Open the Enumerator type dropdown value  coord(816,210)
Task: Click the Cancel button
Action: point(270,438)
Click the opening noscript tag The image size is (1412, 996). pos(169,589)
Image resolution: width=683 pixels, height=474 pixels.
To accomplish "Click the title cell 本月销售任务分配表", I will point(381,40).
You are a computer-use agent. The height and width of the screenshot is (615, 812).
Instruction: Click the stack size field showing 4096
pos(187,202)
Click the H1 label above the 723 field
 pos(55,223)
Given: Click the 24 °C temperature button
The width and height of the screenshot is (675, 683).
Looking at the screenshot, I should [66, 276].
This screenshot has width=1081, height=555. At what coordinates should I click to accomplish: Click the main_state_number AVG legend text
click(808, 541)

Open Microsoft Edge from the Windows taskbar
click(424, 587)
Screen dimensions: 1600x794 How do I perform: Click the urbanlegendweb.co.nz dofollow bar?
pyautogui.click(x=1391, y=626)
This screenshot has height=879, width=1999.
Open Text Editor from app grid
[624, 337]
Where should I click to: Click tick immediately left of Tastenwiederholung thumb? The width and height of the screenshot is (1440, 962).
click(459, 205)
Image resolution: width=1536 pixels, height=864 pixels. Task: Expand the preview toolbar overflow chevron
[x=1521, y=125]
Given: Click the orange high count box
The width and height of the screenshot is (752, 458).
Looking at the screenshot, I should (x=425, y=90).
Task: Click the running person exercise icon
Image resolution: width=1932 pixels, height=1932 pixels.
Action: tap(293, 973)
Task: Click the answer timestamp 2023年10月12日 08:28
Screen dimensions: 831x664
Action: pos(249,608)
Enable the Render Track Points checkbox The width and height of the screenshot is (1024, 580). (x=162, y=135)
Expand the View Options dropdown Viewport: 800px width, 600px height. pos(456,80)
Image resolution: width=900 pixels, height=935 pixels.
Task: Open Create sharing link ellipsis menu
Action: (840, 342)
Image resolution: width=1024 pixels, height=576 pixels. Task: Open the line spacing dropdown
......
Work instruction:
Set down exactly the lines that begin the records and continue through the line bearing "Given: Click the 24 °C temperature button"; include both ends.

Response to this task:
Open the Enumerator type dropdown value  coord(816,210)
Task: Click the Cancel button
Action: point(270,438)
Click the opening noscript tag The image size is (1412, 996). pos(169,589)
Image resolution: width=683 pixels, height=474 pixels.
To accomplish "Click the title cell 本月销售任务分配表", I will point(381,40).
You are a computer-use agent. The height and width of the screenshot is (615, 812).
Instruction: Click the stack size field showing 4096
pos(187,202)
Click the H1 label above the 723 field
 pos(55,223)
Given: Click the 24 °C temperature button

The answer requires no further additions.